Da potência da imaginação feminista às alianças insólitas
pensar práticas para enfrentar a violência de gênero
DOI:
https://doi.org/10.36661/1983-4012.2026v19n1.15236Palavras-chave:
violência de gênero, feminismo decolonial, feminismos criminológicos, imaginação feminista, práticas feministasResumo
Esse artigo tem como objetivo refletir sobre as práticas feministas não hegemônicas que os feminismos produzem no campo das resistências à violência de gênero. Para isso, propomos um primeiro exercício de reimaginar a partir de feminismos, aqui chamados outros, que se contrapõem ao feminismo hegemônico branco, de caráter carcerário e punitivista.
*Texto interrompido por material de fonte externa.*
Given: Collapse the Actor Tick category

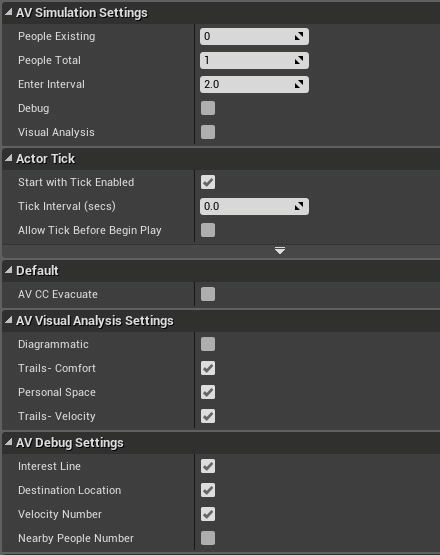Looking at the screenshot, I should (x=8, y=159).
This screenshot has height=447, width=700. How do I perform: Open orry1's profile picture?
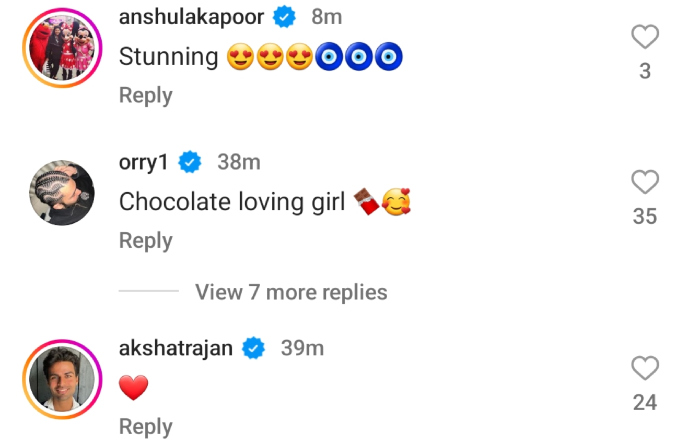tap(62, 194)
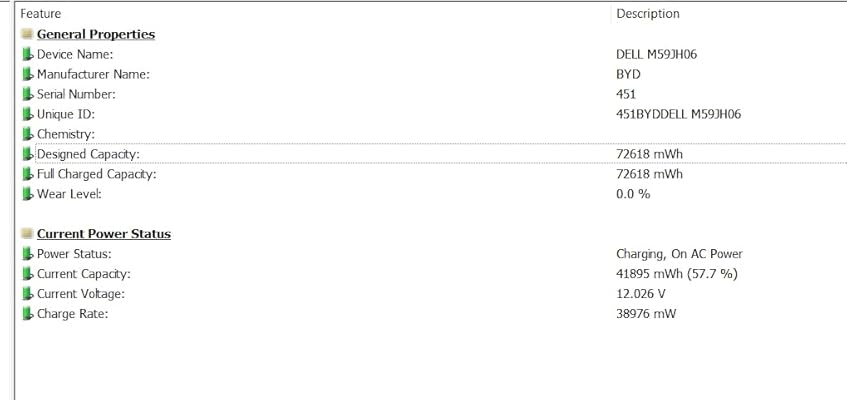Collapse the Current Power Status group
This screenshot has width=847, height=400.
click(x=103, y=234)
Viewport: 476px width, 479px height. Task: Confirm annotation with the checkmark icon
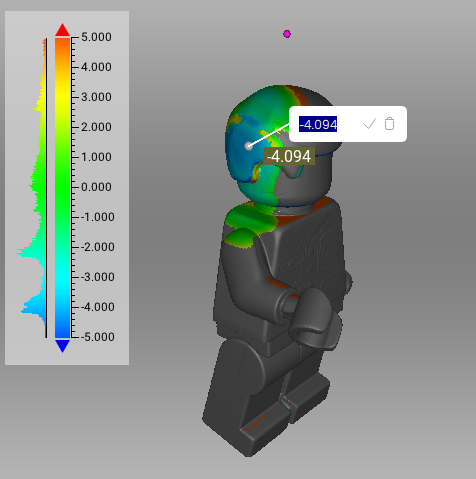coord(369,124)
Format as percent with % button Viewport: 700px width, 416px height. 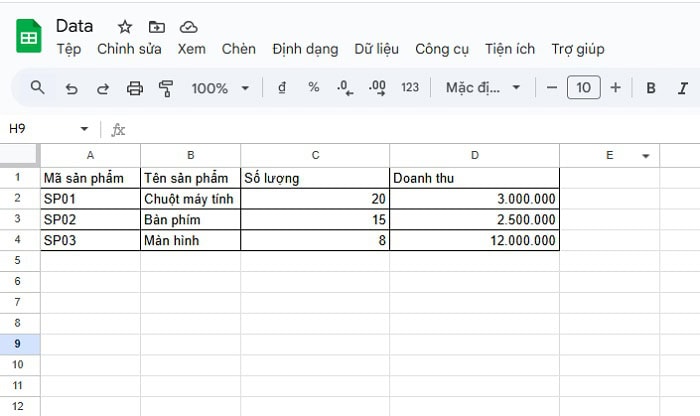[x=313, y=88]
Nosso segundo exercício elucida a potência da imaginação destes feminismos não hegemônicos para criar alianças insólitas, capazes de elaborar artesanalmente práticas de enfrentamento à violência de gênero em diversos contextos de resistências feministas transnacionais. A pesquisa apoia-se em uma revisão bibliográfica narrativa, que costura diálogos entre os feminismos negro e decolonial, com contribuições do pensamento feminista negro brasileiro e estadunidense e decolonial latinoamericano e caribenho. Esse trajeto nos serve como guia para imaginar um horizonte inegociavelmente feminista e criativo que não reforce violências coloniais em suas práticas contra a violência de gênero.